*Activity*
Please copy the lines below exactly, from the first one through the line showing "Screen dimensions: 978x840".
═══ Materials provided ═══
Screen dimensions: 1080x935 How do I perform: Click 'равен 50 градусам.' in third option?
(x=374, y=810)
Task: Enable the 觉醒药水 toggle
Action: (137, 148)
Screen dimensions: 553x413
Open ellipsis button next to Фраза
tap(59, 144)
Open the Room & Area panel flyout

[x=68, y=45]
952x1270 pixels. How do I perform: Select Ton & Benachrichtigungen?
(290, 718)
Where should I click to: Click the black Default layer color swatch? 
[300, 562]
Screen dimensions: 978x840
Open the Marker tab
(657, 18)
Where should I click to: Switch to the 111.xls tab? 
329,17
═══
*Your solution*
Screen dimensions: 1080x935 How do I perform: Click 'равен 50 градусам.' in third option?
(x=374, y=810)
Task: Enable the 觉醒药水 toggle
Action: (137, 148)
Screen dimensions: 553x413
Open ellipsis button next to Фраза
tap(59, 144)
Open the Room & Area panel flyout

[x=68, y=45]
952x1270 pixels. How do I perform: Select Ton & Benachrichtigungen?
(290, 718)
Where should I click to: Click the black Default layer color swatch? 
[300, 562]
Screen dimensions: 978x840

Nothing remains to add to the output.